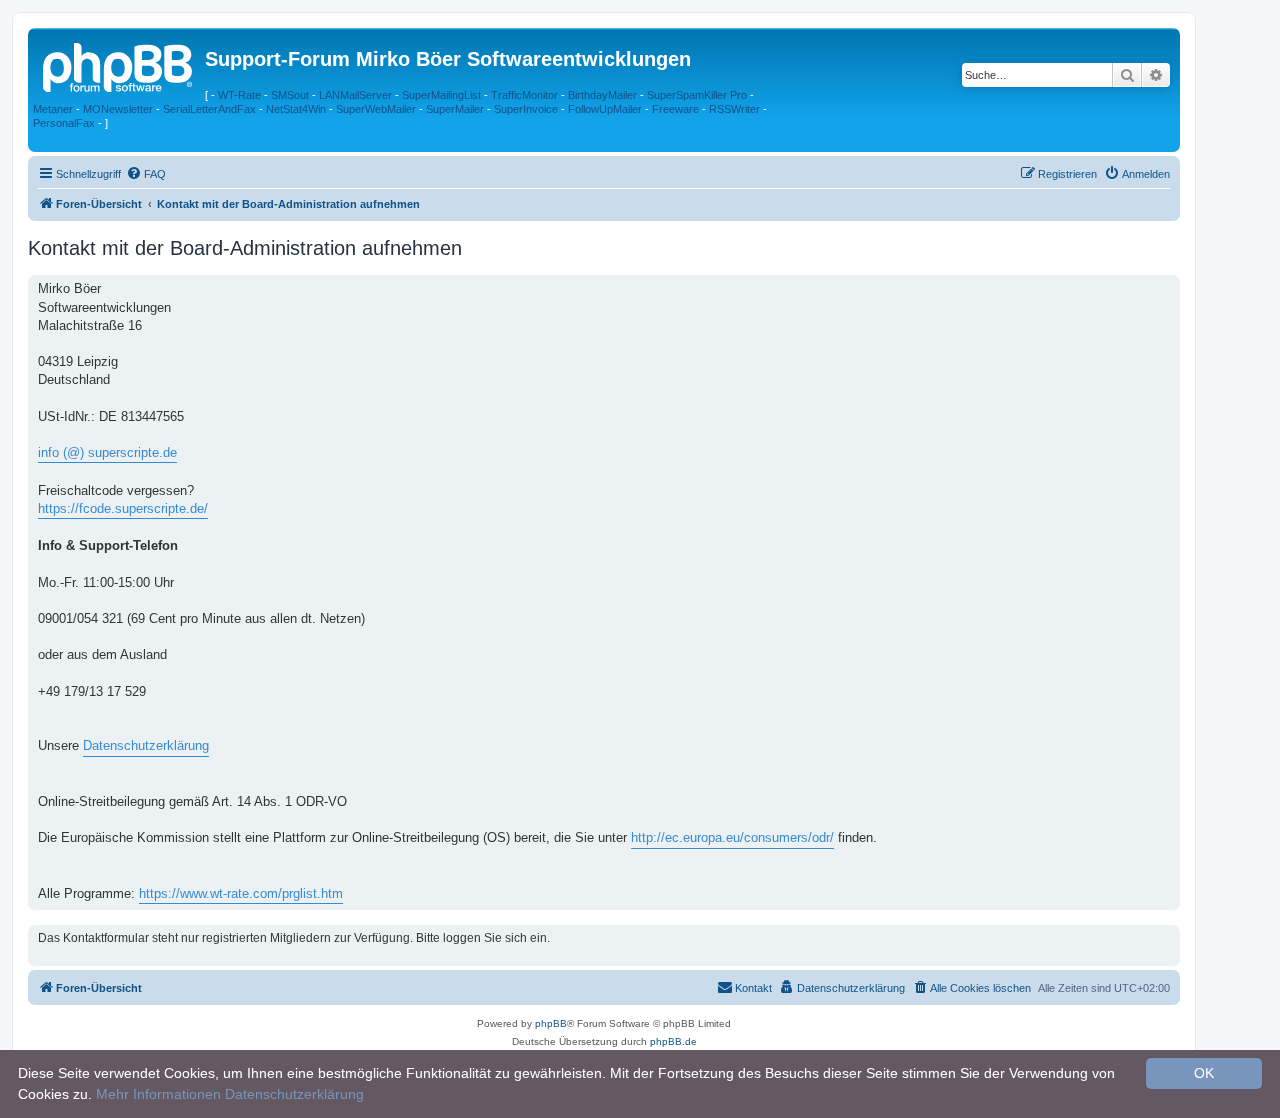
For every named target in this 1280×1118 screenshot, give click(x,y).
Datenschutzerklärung (146, 745)
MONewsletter (118, 109)
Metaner (53, 109)
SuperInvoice (526, 109)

┄┄┄┄┄┄

_Problem details_
The data above needs to be retyped exactly, with the images left out.

_Answer to this task_
For every named target in this 1280×1118 screenshot, give click(x,y).
Datenschutzerklärung (146, 745)
MONewsletter (118, 109)
Metaner (53, 109)
SuperInvoice (526, 109)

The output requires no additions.